What Chili didn’t do was look around the terminal to see if he could spot any suits—the way in movies you saw them standing around reading newspapers. That was bullshit. Maybe you could spot them if you were out here all the time doing business. Maybe the limo guys could spot them and that’s why the hundred and seventy grand was sitting untouched in the locker. Chili had no doubt it was there or this wouldn’t be a setup. The suits grab you with something incriminating, with what they called “suspected drug money,” or there could be more than cash in the locker, some dope, to make the bust stick. There was no sense in looking around, because if it was a setup Catlett would have called it in and the suits would be here dressed all kinds of ways watching locker No. C-018, here and there but not standing anywhere near the locker, so why bother looking?

What Chili did, he left the airport for a couple of hours: drove over Manchester Avenue where he found an Italian place and had a plate of seafood linguine marinara and a split of red. While he was here he wrote the Newark flight number and arrival time on a piece of Sunset Marquis notepaper. It seemed like a lot of trouble, the whole thing, but it was better to have a story just in case, not have to make one up on the spot.

By half past twelve he was back in the Delta terminal waiting at the gate where 83 was due to arrive at twelve-forty. It was on the ground at five past one. He watched all the passengers come off the plane and out through the gate till he was standing there by himself.
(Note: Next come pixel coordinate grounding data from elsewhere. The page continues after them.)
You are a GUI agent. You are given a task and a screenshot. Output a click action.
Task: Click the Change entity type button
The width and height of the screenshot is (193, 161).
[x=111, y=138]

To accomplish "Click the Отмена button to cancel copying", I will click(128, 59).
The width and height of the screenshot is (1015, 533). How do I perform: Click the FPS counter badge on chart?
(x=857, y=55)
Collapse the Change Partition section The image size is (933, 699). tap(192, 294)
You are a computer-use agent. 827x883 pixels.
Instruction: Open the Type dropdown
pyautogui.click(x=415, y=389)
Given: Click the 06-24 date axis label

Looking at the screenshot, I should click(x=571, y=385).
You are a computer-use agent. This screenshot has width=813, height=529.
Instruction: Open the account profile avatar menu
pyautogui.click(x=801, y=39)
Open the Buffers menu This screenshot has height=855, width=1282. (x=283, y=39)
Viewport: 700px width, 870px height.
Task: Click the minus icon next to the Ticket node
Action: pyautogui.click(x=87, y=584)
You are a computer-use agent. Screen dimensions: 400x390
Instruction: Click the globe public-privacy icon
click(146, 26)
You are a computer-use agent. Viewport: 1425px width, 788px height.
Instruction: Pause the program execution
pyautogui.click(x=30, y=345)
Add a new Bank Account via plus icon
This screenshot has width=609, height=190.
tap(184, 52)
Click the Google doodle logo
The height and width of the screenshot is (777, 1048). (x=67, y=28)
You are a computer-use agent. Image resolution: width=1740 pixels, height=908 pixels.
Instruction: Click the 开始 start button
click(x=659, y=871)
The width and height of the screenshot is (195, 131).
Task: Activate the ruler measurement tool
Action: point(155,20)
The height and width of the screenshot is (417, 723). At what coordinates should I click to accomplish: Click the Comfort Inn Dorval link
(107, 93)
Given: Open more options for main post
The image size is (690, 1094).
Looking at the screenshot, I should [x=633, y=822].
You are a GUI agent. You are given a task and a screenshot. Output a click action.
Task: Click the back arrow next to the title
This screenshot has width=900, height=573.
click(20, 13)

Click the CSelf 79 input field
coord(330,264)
Okay, he turned and walked down the aisle now to the bank of thirty-three lockers, three high, where C-018 was about in the middle. He looked both ways, taking his time, waiting till a group of people was passing behind him, giving him a screen, giving him just time enough to open C-017, grab the black athletic bag, leaving the gift-shop bag inside, and close the locker. He got about ten yards down the aisle, heading for daylight, when the black guy in the suit coming toward him stopped right in his path.

“Excuse me, sir. Would you come with me, please?”

Now there was a big guy in a plaid wool shirt next to him and another guy, down the aisle, talking on his hand radio. All of them out in the open now. The black guy had his I.D. folder open. They were Drug Enforcement. As Chili said, “What’s wrong?” acting surprised. “What’s this about?” The black guy turned and started off.

The one in the plaid shirt said, “Let’s follow him and behave ourselves. What do you say?”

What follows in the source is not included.